Oldenburger Forschung zu kritischen Übergängen in der Biodiversität

Unter der Leitung von Helmut Hillebrand und Thilo Gross startet ein weiteres Projekt zur Untersuchung kritischer Übergänge in der Biodiversität („Critical transitions in biodiversity: From foundations to detections and warning“). Ziel des Projekts ist es, die Grundlagen ökologischer Stabilität zu erforschen und deren Anwendung in der Umweltpolitik zu verbessern. „Obwohl Kipppunkte in Modellen gut etabliert sind, stellt die empirische Identifizierung in realen Daten eine Herausforderung dar, vor allem bei komplexen Eigenschaften wie der biologischen Vielfalt“, so Thilo Gross. Selbst umfangreiche Daten und robuste statistische Methoden stoßen an ihre Grenzen, wenn es darum geht, Schwellenwerte als Reaktion auf externe Einflüsse zu erkennen. Helmut Hillebrand ergänzt: „Die Nutzung von Schwellenwerten ist in der Umweltpolitik sehr beliebt, aber ihr Einsatz ist nur sinnvoll, wenn wir sie verlässlich vorhersagen können“. Das 36-monatige Projekt wird sich daher nicht nur auf die empirische Identifizierung von Schwellenwerten konzentrieren, sondern auch modifizierte und alternative Konzepte untersuchen, die eine verlässlichere Basis für Umweltpolitiken bieten könnten. Die Deutsche Forschungsgemeinschaft fördert das Vorhaben mit rund 320.000 Euro.
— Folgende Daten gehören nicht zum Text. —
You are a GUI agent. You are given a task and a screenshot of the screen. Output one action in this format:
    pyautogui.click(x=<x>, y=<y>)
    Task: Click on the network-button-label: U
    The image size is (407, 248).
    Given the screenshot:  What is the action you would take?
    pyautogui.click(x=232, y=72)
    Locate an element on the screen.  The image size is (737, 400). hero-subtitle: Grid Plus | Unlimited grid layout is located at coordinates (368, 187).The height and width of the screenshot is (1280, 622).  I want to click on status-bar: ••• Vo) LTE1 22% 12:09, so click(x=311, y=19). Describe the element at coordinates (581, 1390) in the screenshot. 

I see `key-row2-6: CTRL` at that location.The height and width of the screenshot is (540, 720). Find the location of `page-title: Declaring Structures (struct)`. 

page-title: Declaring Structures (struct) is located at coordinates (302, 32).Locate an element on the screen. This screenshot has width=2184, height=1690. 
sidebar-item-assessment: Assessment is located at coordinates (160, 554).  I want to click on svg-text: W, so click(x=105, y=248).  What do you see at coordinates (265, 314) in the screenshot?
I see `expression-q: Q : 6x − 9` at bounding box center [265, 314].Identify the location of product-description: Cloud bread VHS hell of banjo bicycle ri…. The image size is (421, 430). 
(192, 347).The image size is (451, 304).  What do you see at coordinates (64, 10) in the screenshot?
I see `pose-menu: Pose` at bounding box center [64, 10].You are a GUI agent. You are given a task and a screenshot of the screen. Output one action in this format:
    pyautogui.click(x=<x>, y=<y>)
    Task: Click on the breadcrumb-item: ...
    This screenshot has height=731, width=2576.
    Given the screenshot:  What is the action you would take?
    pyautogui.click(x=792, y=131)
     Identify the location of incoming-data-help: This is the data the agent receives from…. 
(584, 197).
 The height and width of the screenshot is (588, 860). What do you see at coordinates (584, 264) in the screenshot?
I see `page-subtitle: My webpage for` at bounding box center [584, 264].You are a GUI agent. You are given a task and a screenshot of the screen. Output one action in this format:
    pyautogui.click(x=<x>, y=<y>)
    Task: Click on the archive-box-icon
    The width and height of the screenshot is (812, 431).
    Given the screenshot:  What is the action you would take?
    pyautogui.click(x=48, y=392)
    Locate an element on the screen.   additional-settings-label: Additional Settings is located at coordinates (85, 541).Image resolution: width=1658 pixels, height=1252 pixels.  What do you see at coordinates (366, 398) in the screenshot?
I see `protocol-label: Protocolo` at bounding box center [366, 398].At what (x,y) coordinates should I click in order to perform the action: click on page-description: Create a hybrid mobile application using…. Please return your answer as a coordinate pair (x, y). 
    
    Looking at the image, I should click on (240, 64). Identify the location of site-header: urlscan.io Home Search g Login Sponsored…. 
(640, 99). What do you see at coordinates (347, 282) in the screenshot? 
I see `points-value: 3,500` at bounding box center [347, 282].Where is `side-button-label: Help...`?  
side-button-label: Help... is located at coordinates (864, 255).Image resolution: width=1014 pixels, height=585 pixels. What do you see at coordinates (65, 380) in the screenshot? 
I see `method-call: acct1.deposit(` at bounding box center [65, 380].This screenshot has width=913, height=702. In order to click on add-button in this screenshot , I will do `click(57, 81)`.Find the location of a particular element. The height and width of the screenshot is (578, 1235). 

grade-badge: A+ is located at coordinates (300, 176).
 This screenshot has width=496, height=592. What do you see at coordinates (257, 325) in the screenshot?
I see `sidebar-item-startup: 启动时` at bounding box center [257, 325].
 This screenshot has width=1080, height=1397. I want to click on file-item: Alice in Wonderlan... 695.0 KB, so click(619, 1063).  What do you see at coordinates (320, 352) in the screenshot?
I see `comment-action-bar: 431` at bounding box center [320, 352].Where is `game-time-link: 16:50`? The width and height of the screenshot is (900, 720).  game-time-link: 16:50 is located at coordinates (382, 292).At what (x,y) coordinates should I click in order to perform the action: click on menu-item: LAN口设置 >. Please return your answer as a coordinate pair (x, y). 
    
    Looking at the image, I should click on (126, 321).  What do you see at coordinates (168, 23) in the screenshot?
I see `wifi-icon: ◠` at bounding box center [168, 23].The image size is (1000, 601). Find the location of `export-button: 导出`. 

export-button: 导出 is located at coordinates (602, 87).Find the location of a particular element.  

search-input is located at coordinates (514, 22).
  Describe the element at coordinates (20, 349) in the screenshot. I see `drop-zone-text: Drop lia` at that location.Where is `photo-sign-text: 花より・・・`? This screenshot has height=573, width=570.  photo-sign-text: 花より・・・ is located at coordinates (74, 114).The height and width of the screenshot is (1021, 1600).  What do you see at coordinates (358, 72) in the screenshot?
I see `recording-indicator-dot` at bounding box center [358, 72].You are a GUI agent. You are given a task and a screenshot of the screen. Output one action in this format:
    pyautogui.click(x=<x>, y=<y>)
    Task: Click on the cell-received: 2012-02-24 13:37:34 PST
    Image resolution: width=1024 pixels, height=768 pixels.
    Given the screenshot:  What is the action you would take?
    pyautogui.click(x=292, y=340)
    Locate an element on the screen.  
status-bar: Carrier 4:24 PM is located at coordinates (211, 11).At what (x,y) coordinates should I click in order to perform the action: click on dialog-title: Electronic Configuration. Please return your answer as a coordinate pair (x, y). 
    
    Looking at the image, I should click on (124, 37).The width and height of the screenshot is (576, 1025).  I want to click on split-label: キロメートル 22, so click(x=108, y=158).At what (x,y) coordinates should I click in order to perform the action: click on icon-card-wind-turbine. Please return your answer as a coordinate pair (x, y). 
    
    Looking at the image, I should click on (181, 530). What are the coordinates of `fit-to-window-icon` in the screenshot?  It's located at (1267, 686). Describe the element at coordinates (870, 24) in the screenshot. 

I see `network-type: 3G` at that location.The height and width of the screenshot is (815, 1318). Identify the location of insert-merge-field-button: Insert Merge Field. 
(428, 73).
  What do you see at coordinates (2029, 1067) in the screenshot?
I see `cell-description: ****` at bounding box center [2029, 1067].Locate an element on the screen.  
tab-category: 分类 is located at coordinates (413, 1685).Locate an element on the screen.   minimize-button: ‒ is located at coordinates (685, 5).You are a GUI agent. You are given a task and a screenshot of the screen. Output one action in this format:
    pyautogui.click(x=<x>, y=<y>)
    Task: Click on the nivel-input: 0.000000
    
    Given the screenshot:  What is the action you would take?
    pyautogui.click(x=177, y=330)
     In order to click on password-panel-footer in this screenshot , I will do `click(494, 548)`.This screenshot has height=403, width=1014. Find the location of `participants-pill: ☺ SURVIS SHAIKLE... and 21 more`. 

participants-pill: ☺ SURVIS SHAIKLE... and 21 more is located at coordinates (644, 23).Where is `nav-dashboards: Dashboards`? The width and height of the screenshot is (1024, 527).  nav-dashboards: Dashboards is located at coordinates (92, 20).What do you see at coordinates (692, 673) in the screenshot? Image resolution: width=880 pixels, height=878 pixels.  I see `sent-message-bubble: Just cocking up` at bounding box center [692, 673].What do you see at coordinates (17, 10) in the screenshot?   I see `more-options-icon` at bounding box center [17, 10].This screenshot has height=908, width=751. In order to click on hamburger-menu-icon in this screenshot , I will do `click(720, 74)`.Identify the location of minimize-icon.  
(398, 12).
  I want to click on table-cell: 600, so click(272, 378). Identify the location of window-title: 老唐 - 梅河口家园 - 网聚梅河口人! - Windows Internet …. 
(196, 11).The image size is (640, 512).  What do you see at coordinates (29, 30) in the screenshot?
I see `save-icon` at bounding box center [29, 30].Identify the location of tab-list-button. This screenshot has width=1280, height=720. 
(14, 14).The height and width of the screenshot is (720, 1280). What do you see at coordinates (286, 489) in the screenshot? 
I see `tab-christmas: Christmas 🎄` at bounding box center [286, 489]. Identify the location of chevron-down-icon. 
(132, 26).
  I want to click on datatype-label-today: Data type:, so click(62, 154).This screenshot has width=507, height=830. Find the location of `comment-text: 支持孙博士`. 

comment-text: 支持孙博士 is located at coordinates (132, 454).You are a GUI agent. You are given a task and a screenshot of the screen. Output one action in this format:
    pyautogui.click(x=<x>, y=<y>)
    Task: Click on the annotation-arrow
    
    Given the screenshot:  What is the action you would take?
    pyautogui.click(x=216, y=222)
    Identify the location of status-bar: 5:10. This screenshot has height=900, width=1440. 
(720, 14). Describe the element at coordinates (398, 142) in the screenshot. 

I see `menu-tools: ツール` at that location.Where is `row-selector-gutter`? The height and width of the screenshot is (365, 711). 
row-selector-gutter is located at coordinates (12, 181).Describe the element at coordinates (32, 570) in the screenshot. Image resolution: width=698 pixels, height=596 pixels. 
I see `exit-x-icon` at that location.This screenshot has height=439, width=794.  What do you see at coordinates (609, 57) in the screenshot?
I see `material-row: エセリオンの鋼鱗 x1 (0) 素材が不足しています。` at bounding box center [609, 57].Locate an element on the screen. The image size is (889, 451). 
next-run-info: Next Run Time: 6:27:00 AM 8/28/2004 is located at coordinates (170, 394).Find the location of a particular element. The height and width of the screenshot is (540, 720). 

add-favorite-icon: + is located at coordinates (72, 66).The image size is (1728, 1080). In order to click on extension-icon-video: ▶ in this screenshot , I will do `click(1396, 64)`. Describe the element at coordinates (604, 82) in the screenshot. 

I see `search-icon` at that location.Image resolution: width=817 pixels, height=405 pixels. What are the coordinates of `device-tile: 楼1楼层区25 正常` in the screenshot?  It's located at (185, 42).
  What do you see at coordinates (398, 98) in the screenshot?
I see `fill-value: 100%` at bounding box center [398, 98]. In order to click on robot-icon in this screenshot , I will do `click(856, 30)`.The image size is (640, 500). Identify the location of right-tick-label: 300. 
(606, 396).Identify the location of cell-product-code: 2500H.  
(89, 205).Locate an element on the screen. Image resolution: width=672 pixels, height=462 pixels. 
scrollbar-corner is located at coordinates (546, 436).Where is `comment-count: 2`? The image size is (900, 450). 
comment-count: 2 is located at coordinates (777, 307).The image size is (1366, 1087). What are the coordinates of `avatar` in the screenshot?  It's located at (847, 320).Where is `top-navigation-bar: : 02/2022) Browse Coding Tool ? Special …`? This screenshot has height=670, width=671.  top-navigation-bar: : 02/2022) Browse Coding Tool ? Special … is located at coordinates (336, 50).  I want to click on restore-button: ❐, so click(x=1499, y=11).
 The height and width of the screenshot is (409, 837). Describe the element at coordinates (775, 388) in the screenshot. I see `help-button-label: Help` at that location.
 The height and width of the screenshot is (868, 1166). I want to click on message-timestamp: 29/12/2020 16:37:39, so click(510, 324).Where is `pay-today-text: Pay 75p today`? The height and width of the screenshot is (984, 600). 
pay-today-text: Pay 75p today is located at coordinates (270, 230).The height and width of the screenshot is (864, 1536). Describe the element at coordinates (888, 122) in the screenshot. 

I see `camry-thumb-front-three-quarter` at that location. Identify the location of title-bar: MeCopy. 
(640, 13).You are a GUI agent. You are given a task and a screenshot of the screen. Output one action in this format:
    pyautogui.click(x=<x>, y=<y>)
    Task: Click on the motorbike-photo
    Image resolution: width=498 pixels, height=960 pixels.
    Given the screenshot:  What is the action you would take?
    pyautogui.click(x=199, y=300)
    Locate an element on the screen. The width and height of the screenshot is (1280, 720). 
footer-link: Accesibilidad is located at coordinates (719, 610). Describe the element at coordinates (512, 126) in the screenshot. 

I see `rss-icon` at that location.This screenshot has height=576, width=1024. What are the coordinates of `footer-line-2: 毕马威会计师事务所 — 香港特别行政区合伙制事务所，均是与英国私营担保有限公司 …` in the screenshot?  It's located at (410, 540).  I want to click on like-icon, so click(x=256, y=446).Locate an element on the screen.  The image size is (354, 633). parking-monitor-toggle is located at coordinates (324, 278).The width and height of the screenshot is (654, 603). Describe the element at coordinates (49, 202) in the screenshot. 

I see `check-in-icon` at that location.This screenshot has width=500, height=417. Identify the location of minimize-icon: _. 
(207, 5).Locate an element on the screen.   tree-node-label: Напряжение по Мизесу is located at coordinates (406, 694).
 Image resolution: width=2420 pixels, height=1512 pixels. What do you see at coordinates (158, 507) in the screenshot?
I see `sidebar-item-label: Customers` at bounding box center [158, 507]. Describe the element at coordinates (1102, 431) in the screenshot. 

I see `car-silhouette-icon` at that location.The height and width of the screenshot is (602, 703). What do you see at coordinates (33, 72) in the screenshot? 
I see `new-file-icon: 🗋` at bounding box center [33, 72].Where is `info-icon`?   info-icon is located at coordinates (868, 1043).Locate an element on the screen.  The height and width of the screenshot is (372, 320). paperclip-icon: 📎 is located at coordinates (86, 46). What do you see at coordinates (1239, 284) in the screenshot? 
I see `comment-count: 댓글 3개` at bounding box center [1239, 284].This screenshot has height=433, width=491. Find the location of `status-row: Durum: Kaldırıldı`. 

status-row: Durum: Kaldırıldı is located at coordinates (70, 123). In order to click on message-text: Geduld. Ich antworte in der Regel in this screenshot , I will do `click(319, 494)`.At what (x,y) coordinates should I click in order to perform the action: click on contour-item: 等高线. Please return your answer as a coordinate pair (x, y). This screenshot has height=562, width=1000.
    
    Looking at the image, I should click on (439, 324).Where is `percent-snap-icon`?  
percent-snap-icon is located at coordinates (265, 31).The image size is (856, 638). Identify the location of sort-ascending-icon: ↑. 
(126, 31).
Die vier Projekte verbinden wirtschafts- und umweltwissenschaftliche Ansätze, um die Balance zwischen wirtschaftlicher Nutzung und Naturschutz zu optimieren. Durch diese interdisziplinäre Forschung werden innovative Lösungen für das Ressourcenmanagement gefördert, die sowohl ökologische als auch ökonomische Aspekte berücksichtigen. Zudem trägt die enge Zusammenarbeit der beteiligten Wissenschaftler zur Weiterentwicklung praxisnaher Modelle bei, die eine nachhaltige Nutzung mariner Ressourcen ermöglichen. Die Kooperation zwischen den Projektpartnern wird dadurch weiter gestärkt und bietet eine solide Grundlage für zukünftige gemeinsame Forschungsinitiativen.